BofA’s Sonali Punhani and team write:

We are sceptical whether QT is really operating in the background, not least in light of recent long-end Gilt price action. BoE research is also raising concerns that QT could be tightening monetary conditions more than expected, having a restrictive impact on the economy.

At a time when the BoE is trying to ease monetary conditions by cutting rates, QT could be diluting the passthrough of cuts by tightening monetary conditions at the long end. The transition from Quantitative Easing (QE) to QT has magnified the large upward adjustment in effective supply from the Debt Management Office (DMO) and BoE combined. In our view, the QT pace- and the fact that QT has had an active component that is unique to the UK- has been a contributing factor to the underperformance of long-dated Gilts versus overseas peers.

Helpfully, they’ve done some scenario modelling:

— Current £100bn total runoff continues- This would imply a £600bn reduction in APF in QT years 2024-29, £92.2bn more than the OBR assumption. This is likely to reduce APF interest losses by £1.4bn. But this would also mean active sales are £92.2bn higher by 2029-30 relative to the OBR assumption.
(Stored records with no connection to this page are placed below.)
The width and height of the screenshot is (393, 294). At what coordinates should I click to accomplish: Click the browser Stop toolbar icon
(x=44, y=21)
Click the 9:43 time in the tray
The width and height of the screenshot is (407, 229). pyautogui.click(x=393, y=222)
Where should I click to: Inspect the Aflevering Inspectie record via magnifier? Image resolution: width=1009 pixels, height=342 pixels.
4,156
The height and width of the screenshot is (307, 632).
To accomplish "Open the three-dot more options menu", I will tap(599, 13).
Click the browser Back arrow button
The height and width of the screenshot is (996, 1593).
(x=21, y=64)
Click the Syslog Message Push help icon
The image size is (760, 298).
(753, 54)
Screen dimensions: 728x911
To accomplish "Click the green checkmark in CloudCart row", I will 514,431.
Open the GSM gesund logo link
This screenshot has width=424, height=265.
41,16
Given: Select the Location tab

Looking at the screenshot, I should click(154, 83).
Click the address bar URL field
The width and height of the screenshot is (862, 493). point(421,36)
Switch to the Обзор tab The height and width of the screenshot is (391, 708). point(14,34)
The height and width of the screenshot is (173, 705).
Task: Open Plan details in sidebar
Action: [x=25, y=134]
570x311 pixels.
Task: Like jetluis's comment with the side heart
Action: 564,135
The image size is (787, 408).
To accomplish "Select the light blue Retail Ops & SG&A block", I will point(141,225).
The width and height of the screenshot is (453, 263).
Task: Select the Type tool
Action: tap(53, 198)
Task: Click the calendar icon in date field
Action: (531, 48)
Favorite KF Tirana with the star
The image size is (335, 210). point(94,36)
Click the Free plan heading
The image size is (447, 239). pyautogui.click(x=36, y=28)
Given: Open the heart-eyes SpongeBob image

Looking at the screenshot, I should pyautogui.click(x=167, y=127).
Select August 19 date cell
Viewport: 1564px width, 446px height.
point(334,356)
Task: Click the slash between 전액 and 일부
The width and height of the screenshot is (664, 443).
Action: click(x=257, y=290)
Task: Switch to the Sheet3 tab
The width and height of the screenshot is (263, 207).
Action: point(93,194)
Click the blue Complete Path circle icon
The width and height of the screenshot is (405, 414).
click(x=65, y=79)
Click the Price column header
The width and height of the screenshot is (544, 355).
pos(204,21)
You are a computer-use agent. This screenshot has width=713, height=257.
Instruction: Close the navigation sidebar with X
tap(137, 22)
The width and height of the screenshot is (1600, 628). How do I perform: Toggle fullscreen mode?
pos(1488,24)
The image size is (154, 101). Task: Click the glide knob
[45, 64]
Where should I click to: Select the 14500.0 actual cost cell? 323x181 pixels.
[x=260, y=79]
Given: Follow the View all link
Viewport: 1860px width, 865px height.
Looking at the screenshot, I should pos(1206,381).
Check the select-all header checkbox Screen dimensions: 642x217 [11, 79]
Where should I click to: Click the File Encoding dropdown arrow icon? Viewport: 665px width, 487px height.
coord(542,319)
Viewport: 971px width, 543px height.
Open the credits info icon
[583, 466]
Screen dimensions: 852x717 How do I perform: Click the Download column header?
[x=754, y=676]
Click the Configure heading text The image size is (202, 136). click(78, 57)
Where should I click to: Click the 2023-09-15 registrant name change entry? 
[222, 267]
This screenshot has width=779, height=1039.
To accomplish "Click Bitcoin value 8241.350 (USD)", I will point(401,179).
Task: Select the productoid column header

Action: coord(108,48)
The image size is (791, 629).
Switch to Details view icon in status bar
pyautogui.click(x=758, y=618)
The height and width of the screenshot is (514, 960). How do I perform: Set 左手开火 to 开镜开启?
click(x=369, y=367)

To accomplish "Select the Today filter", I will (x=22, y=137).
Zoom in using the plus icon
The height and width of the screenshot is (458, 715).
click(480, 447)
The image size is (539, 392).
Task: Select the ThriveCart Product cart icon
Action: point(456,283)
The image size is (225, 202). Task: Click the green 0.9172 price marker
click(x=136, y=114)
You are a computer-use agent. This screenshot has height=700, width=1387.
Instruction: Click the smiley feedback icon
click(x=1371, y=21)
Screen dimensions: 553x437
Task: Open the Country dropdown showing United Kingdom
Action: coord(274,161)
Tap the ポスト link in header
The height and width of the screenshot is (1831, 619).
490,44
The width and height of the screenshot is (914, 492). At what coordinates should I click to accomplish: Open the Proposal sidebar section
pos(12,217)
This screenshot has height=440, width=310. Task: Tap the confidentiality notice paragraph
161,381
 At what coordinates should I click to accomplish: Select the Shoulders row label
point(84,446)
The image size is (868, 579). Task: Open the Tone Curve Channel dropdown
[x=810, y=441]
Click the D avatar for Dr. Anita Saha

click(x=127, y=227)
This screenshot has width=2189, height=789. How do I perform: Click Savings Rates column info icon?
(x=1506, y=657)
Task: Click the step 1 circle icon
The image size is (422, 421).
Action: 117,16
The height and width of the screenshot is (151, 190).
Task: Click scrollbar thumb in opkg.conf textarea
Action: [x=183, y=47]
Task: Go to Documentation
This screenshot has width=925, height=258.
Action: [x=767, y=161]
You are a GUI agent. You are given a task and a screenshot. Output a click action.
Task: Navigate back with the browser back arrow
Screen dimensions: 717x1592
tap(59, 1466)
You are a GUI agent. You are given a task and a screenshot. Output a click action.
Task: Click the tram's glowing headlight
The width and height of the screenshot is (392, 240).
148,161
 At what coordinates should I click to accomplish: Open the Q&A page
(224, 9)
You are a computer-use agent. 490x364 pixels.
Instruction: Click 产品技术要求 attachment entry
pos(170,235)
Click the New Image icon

Assuming these bonds are sold at 2/3rd their purchase price, this would mean losses crystallized could raise overall debt by £31bn, which could add £1.2bn to debt interest costs. Overall, we get a £0.2bn improvement to the headroom (Exhibit 8 and Exhibit 9).

— Our base case of total £60bn runoff from QT year 2025– This would imply a £400bn reduction in APF in QT years 2024-29, £107.8bn less than the OBR assumption. This is likely to increase APF interest losses by £1.7bn. But this would also mean that active sales are £107.8bn lower by 2029-30. This would mean losses crystallized are lower, which could lower debt by £36bn and debt interest costs by £1.4bn. Overall we get a £0.3bn worsening of the headroom.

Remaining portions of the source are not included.